Seeing is Solving: Unlocking Efficient Multimodal RL via View Alignment
Abstract
Although Reinforcement Learning Fine-Tuning (RLFT) applied to Vision-Language Models (VLMs) substantially enhances multimodal reasoning capabilities, their prohibitive training cost limits broad adoption. Surprisingly, most existing methods simply port Large Language Model (LLM) RLFT techniques to VLMs, while ignoring a intrinsic property of multimodal models: their dynamic text–vision alignment. We ask a new question: Can this intrinsic alignment be turned into a training signal that makes VLM RLFT more efficient? We analyze how a VLM plans to attend, actually attends, and ideally should attend during reasoning, and derive two lightweight metrics from these patterns. Predictive View Accuracy (PVA) estimates sample difficulty, and Reasoning View Accuracy (RVA) reflects the quality of chain-of-thought (CoT) reasoning.
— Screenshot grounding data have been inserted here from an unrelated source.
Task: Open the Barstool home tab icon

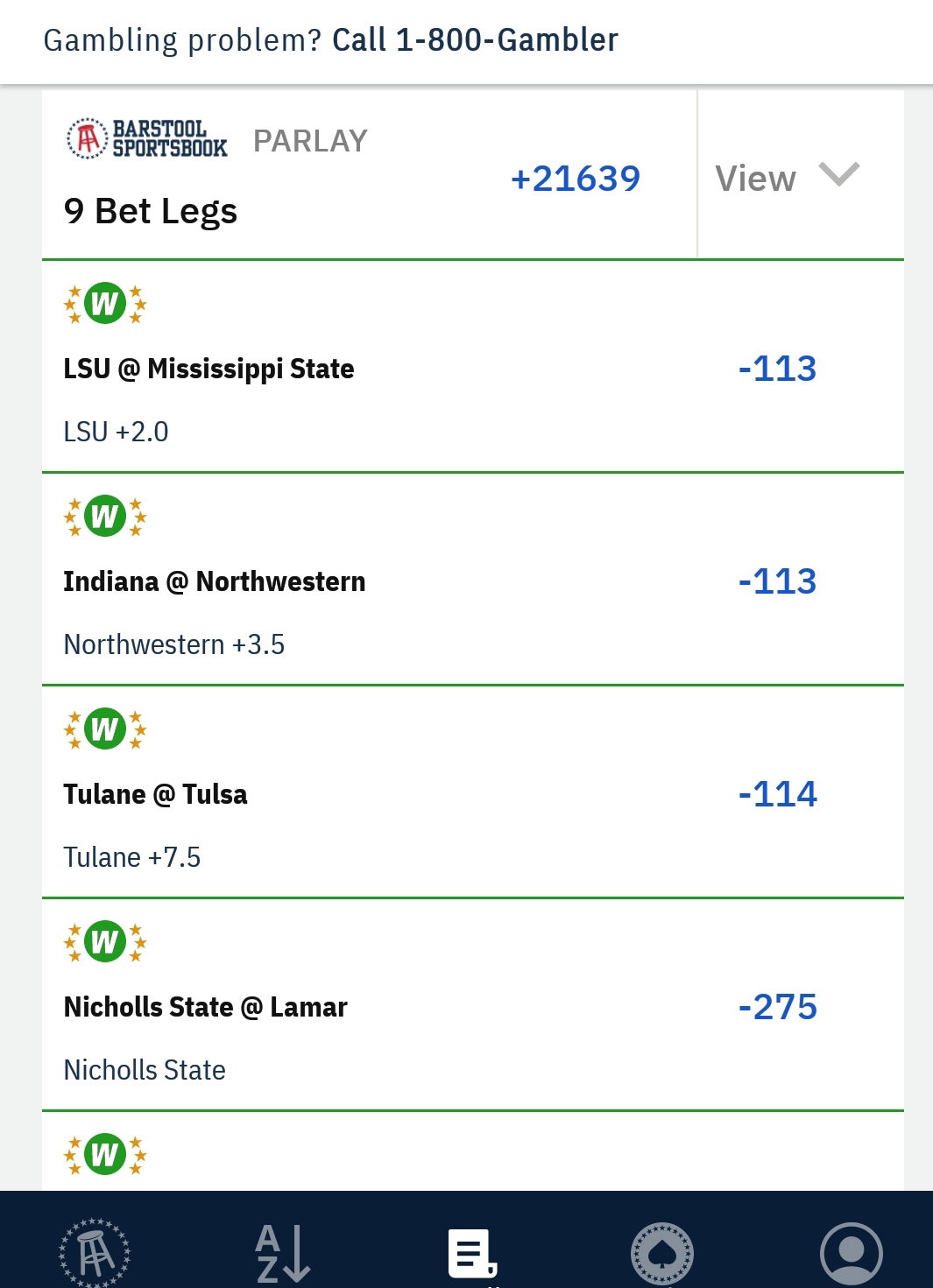Action: coord(95,1252)
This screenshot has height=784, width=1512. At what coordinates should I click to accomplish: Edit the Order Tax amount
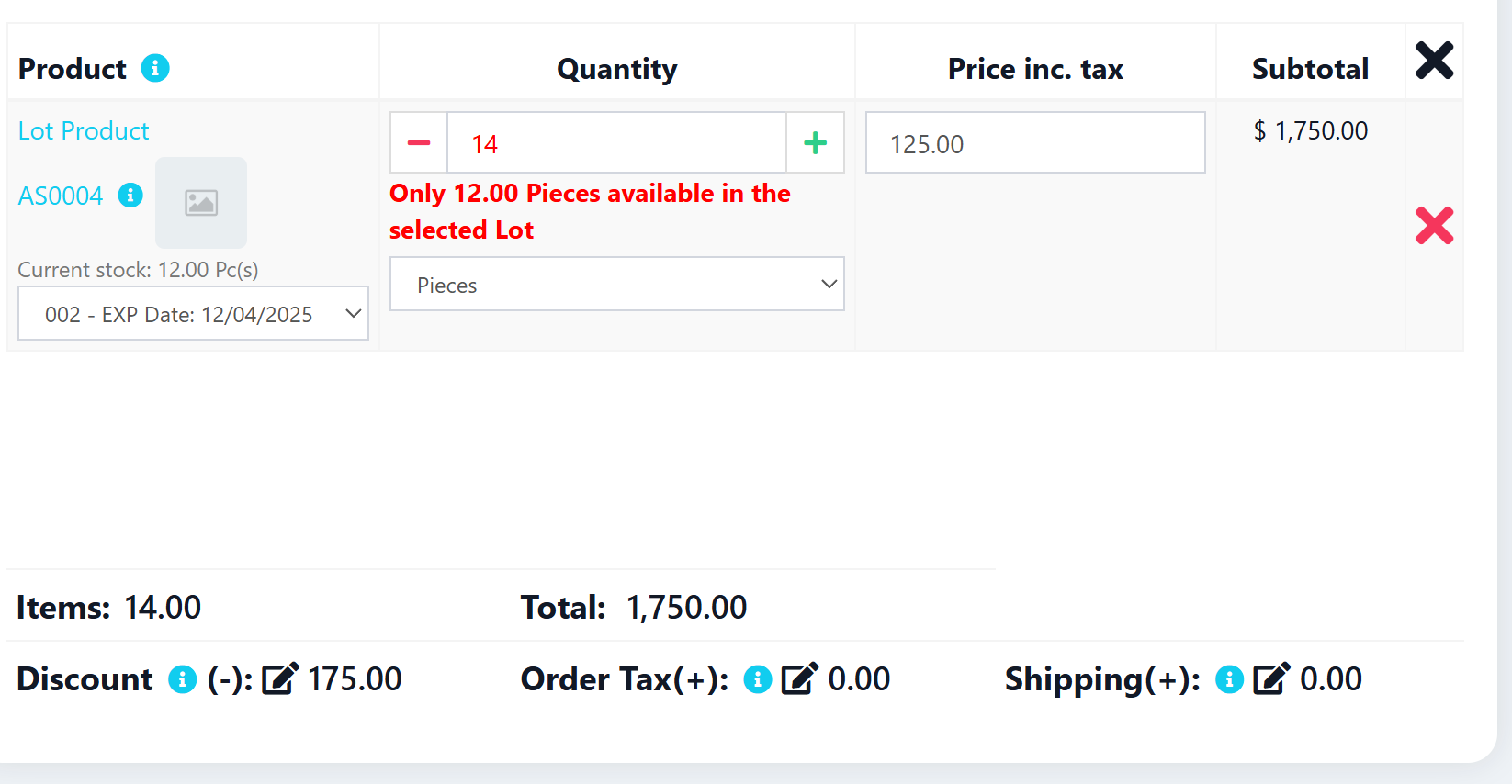click(x=799, y=678)
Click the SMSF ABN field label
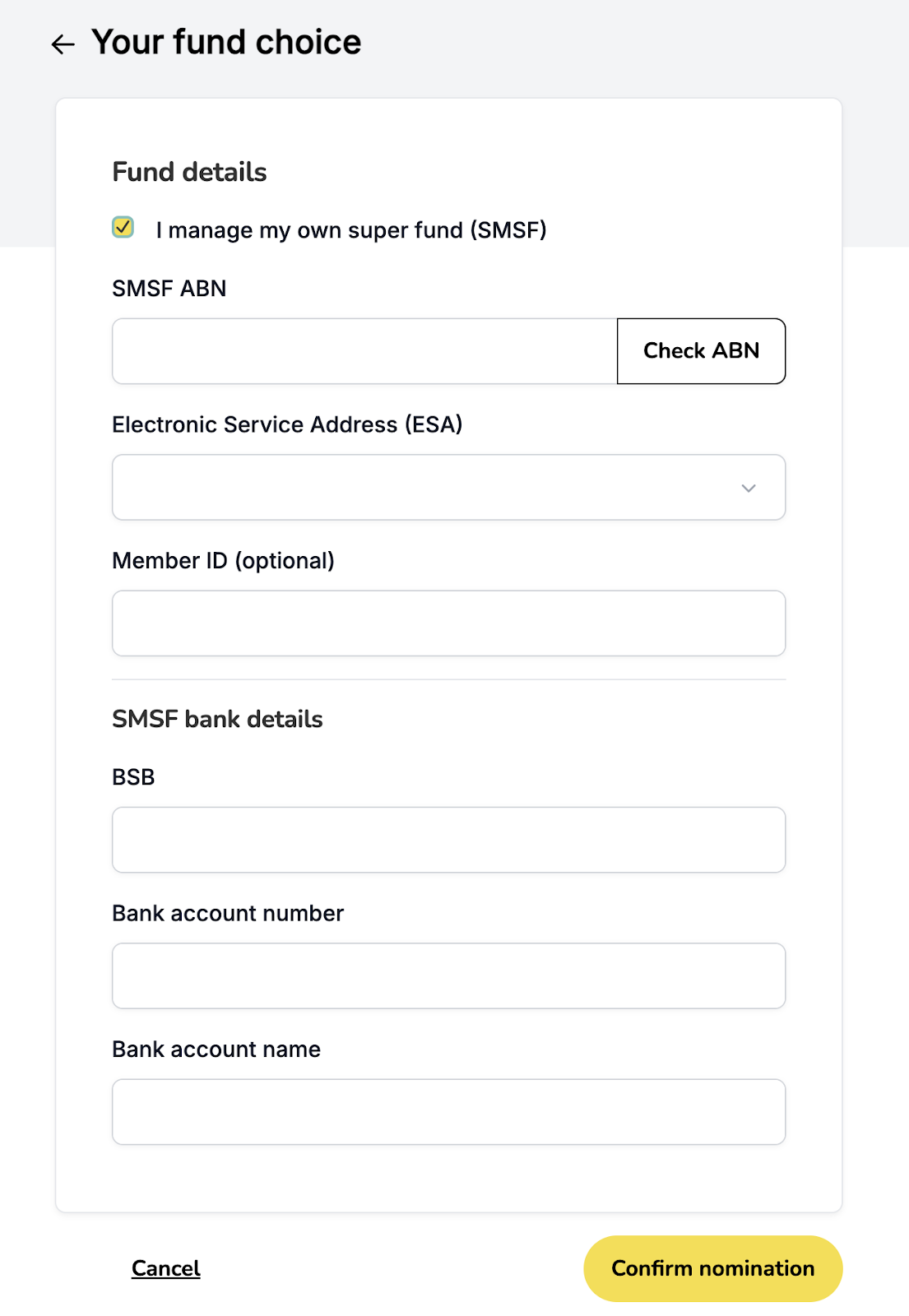The image size is (909, 1316). (169, 289)
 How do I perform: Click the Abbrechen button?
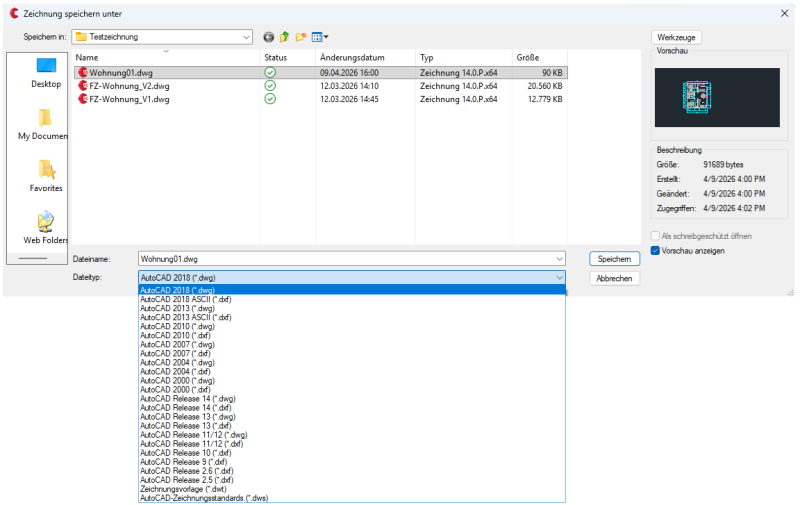(x=613, y=278)
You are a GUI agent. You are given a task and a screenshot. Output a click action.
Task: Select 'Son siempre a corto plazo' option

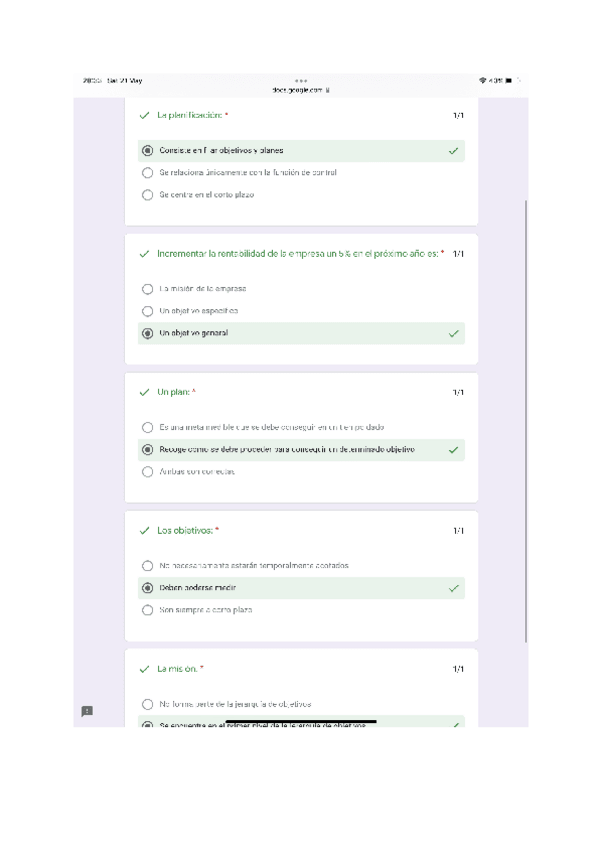[148, 610]
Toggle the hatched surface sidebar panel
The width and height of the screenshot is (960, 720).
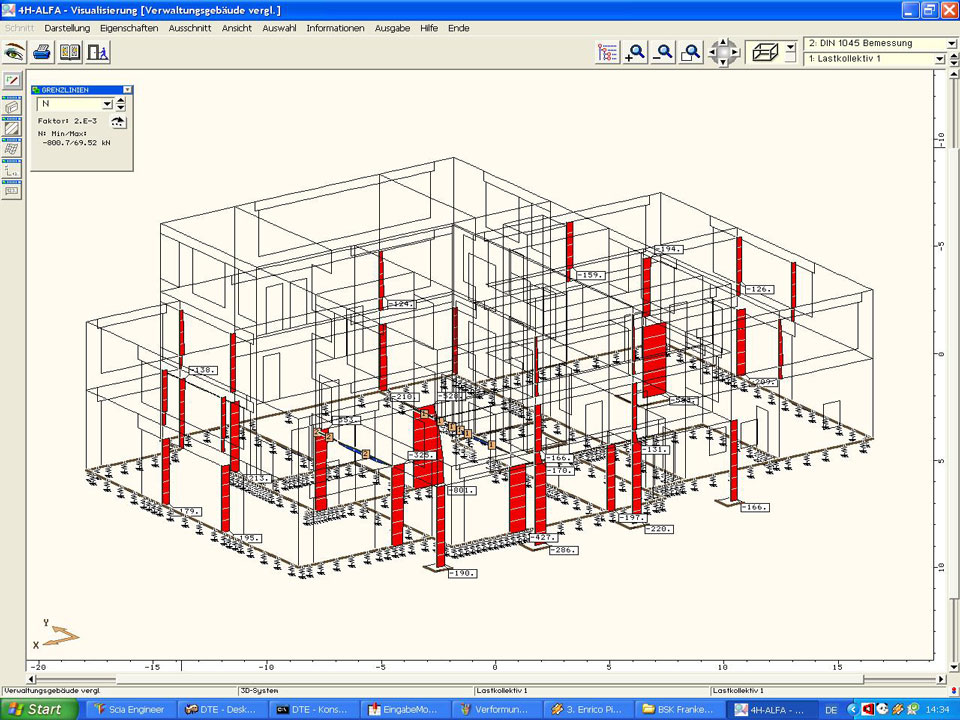point(12,128)
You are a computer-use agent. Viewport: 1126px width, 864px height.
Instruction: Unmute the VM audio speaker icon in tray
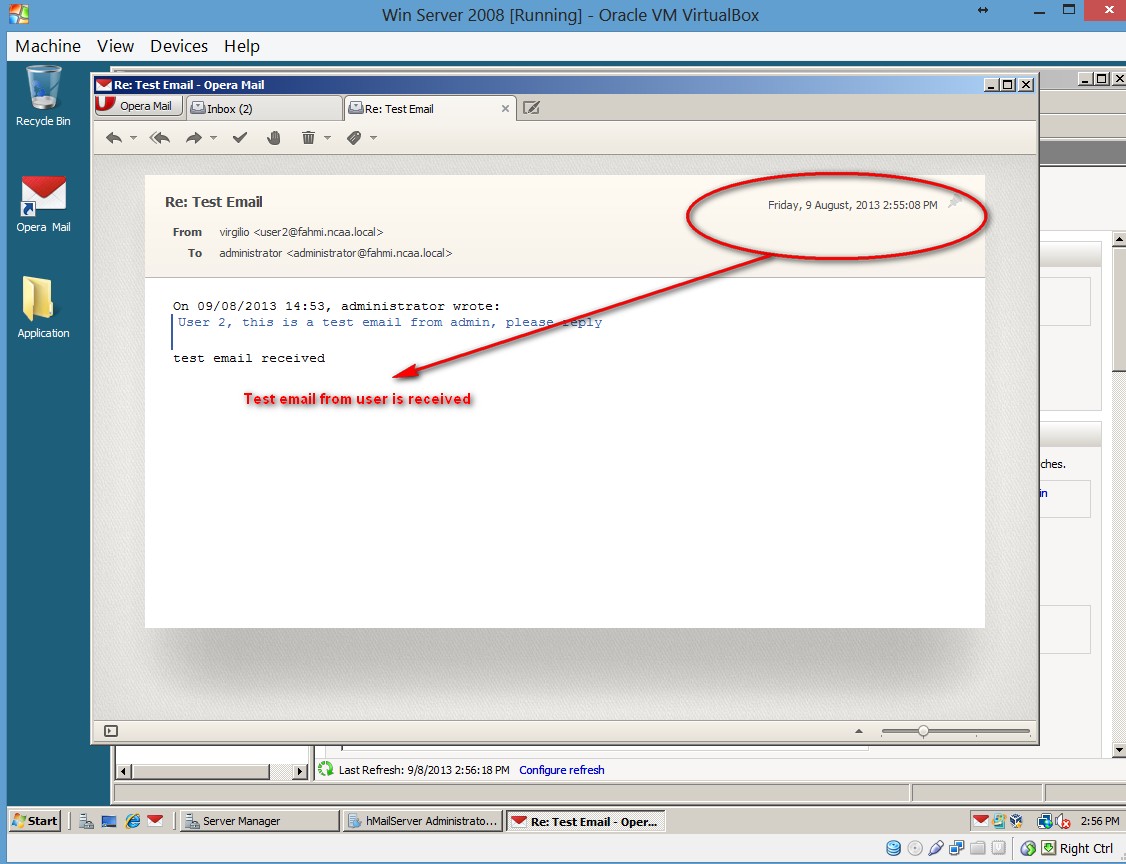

These alignment signals enable automated data curriculum and dense reasoning supervision. We introduce FOCUS-RL, a plug-and-play framework that can be seamlessly integrated into any VLM and dramatically boosts RLFT training efficiency. FOCUS-RL achieves 2.5 x – 4 x faster convergence over vanilla GRPO and consistent accuracy gains (+4.4 on average) across six different benchmarks and multiple VLM families.